++++ LISTED RECORDS ++++

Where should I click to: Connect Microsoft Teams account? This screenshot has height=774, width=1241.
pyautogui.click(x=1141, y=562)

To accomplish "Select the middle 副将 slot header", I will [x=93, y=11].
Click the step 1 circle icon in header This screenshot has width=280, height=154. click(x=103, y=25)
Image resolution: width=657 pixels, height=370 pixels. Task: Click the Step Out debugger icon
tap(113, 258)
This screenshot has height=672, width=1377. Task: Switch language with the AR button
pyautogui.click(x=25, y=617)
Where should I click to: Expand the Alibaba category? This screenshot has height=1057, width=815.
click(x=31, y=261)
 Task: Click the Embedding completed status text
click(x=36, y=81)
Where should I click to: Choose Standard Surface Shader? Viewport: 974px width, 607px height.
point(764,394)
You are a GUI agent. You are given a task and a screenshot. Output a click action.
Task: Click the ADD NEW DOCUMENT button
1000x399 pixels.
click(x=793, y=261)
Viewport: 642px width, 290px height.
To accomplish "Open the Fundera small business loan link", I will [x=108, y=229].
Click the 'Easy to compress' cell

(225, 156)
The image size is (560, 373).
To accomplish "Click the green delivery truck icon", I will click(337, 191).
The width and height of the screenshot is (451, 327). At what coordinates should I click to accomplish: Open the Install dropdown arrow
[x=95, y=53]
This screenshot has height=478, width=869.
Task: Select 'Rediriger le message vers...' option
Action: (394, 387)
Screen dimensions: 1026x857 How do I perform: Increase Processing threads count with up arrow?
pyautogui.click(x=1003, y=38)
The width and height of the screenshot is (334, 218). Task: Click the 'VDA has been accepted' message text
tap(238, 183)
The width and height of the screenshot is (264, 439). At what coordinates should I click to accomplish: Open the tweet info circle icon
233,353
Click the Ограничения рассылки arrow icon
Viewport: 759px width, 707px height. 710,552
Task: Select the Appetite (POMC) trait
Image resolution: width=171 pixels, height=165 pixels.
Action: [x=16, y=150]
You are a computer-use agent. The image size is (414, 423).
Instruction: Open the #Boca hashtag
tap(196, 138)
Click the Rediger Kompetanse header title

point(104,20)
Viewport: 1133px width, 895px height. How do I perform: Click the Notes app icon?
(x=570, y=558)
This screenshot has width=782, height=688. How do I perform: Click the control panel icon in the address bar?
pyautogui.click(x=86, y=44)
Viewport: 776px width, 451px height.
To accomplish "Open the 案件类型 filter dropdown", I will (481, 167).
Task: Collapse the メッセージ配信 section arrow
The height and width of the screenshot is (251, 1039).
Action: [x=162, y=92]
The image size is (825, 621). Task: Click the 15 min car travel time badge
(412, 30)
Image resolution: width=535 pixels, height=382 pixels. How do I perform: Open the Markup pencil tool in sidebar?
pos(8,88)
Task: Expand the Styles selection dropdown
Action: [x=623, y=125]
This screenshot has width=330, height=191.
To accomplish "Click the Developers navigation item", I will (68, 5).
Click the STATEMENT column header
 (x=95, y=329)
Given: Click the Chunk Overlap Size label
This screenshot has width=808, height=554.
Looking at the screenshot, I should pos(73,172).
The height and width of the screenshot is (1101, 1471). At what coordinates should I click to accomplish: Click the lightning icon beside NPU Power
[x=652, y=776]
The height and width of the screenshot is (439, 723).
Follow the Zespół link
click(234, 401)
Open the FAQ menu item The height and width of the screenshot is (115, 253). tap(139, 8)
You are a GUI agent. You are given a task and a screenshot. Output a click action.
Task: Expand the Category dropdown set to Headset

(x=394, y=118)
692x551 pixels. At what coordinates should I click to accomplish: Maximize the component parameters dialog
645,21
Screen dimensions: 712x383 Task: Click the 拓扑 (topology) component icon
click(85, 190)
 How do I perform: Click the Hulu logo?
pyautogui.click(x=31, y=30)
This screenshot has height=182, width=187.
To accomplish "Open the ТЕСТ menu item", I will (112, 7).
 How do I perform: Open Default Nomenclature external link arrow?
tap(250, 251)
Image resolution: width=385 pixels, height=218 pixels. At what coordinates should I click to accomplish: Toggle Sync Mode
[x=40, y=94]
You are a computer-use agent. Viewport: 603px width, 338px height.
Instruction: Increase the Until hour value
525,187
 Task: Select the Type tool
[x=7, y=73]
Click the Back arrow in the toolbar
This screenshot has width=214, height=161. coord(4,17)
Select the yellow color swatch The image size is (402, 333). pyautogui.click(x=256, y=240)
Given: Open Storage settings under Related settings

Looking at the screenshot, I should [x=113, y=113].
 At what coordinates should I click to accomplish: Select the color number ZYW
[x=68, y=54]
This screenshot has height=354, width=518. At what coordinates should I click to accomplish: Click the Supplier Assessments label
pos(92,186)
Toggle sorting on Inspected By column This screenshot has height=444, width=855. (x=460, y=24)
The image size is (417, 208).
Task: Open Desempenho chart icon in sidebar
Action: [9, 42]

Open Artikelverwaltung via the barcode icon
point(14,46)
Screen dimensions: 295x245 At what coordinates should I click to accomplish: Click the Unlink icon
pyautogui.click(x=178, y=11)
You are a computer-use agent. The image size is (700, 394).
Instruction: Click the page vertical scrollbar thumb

++++

_TRY IT_.
Could you set down, exactly as written, the lines above between the one holding "Viewport: 1133px width, 895px" and the one holding "Viewport: 776px width, 451px height.", inclusive, and nothing more?

_COMPLETED TASK_.
Viewport: 1133px width, 895px height. How do I perform: Click the Notes app icon?
(x=570, y=558)
This screenshot has width=782, height=688. How do I perform: Click the control panel icon in the address bar?
pyautogui.click(x=86, y=44)
Viewport: 776px width, 451px height.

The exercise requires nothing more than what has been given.